Figuring out what cards, photos, certificates, uniforms, artwork, trophies, and assignments to keep and making those decisions without knowing what your child will consider special and cherish as an adult is mentally draining. However, if you don't stick to these decisions, your house will be raided.
But who should decide what is remarkable and memorable?
Many parents and their adult children struggle with these problems. Here's how to sort all of those things and the emotions that come with them.
less is more
If you are the parent of a young child, take the time now to find out and anticipate the problem. Identify a plastic container or several sturdy boxes for keepsakes, and then label them. Articles don't have to be perfectly arranged, let alone in chronological order. Resist the urge to toss every piece of paper your child brings home into the box. Set parameters for what you hold on to, and if you're undecided about something, make the mistake of throwing it away.
Some people keep an organized collection of artwork and schoolwork from their children's elementary years.

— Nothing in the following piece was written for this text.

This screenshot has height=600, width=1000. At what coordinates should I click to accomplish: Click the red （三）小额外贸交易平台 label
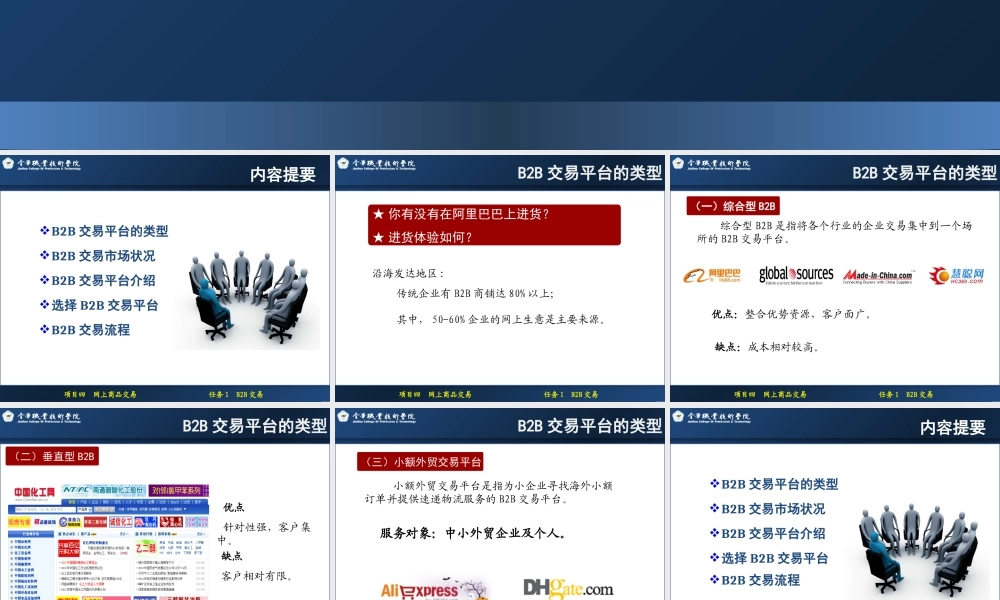[421, 461]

Others keep report cards, school photos, and their favorite toys or stuffed animals. And still others may only keep elements of Special events and family outings. Label everything you keep with your child's name and age. However, there is no rule for the number of acceptable storage boxes per person Be realistic about what is a tolerable amount when it comes time to give items to your child.
Rerate and delete
Figuring out what to keep and what to throw away isn't a one-time thing. Keep the boxes in an accessible place so you can easily add items or revise them to further reduce them. A piece of art your child made in kindergarten may not seem that extraordinary compared to the works they created in fifth grade.
After a while, you may also decide to take a photo of an object instead of keeping the original. Reviewing the items you've saved will remind you of people and places you may have forgotten and might inspire ideas for a special gift or project. It's also fun to look for souvenirs with your kids when they're a little bigger.
to show creativity
There are many ways to preserve, transform, and organize memories. Turning a t-shirt collection into a cozy quilt has been a popular idea lately. The jerseys or medals can be mounted and framed and then displayed. Important letters or postcards can be processed into a scrapbook. And when well chosen, high school and college prom dresses, stationery, or hoodies can end up being something that the next generation of teenagers may find vintage or cool.
There are specialty products for organizing and protecting ticket stubs and posters, and there are companies that turn children's artwork into adorable framed books or mosaics. Not only does the finished product take up much less space than the originals, but the book is something for family members to enjoy. Photos can be scanned and sent electronically to family members, eliminating the need to store bulky boxes and photo albums.
Speak early and often
When your adult child moves out of the house, remind them of the items you have saved for them. Assess your interest in keeping memorabilia and other special possessions, family heirlooms, or valuables before you intend to give them up.
People are often reluctant to think about or talk about big life changes, and it's difficult to make those plans years in advance. Regular communication is essential. If parents are sure their child would like the childhood piano but are not interested in it then it is good to let everyone know so the piano can be moved rather than taking up space. Likewise, if parents know their daughter wants to keep a dollhouse she got when she was 8 years old, they will not give it to a neighbor's child.
Agree what and when
Above all, stay flexible. Rarely does everything go according to plan or do parents and children agree on what to keep and when to return the pieces.
Parents may need to downsize or have a medical condition that requires relocation. Adult children may also decide to take a break from work to travel, or they may not have the space to store the keepsake boxes and furniture they were hoping to inherit.
In the end, it's about compromising and accepting the imperfect reality of everyone's life. But try to remind yourself that important memories will live on whether you have physical memories of them or not.